Exercise materials:
((

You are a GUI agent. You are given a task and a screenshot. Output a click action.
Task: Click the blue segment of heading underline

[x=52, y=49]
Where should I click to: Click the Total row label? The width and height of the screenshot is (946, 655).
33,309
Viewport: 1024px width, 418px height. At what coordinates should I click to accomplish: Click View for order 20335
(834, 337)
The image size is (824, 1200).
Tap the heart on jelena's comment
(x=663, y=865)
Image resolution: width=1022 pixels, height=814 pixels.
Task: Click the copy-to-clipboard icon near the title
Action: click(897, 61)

))
((

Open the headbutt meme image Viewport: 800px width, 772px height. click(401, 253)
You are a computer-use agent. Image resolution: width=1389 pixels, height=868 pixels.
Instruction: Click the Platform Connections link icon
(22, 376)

))

What to do: Out of the preceding entries, pull each line that contains the word "agent".

Solution for this problem:
You are a GUI agent. You are given a task and a screenshot. Output a click action.
You are a computer-use agent. Image resolution: width=1389 pixels, height=868 pixels.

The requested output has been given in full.